>>>
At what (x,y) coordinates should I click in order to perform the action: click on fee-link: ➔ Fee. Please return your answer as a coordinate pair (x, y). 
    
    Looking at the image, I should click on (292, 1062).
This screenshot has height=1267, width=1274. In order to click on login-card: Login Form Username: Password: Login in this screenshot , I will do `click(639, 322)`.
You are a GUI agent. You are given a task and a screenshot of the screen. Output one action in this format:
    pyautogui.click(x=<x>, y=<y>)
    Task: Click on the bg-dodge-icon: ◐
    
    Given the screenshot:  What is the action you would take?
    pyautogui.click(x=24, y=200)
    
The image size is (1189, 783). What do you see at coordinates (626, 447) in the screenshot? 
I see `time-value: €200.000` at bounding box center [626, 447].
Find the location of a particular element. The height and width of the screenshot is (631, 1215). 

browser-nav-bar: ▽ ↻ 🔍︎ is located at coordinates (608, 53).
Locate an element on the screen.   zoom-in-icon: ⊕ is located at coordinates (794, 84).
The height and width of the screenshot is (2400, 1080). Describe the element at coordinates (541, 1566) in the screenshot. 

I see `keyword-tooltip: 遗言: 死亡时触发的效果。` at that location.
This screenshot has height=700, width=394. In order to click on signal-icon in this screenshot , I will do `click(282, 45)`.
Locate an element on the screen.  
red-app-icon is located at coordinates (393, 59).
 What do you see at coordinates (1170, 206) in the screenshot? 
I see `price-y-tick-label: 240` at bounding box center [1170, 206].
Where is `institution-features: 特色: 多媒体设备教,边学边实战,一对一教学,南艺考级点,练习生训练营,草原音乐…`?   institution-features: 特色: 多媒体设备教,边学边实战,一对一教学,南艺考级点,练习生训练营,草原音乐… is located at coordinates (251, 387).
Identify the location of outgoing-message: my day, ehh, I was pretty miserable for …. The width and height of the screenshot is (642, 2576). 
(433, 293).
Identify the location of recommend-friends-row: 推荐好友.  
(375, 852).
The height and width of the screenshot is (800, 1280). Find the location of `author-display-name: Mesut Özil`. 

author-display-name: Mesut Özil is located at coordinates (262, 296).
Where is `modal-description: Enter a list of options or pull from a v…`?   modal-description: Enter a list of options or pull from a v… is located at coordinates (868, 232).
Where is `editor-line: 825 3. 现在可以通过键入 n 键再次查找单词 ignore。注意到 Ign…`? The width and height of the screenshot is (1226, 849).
<<<
Exercise directions. Rewrite the part of the records that starts with the line containing "The height and width of the screenshot is (800, 1280)." and runs through the end of the records, putting "Where can I find" in place of "Where is" and leaving everything else as it is.

Completed exercise.
The height and width of the screenshot is (800, 1280). Find the location of `author-display-name: Mesut Özil`. 

author-display-name: Mesut Özil is located at coordinates (262, 296).
Where can I find `modal-description: Enter a list of options or pull from a v…`?   modal-description: Enter a list of options or pull from a v… is located at coordinates (868, 232).
Where can I find `editor-line: 825 3. 现在可以通过键入 n 键再次查找单词 ignore。注意到 Ign…`? The width and height of the screenshot is (1226, 849).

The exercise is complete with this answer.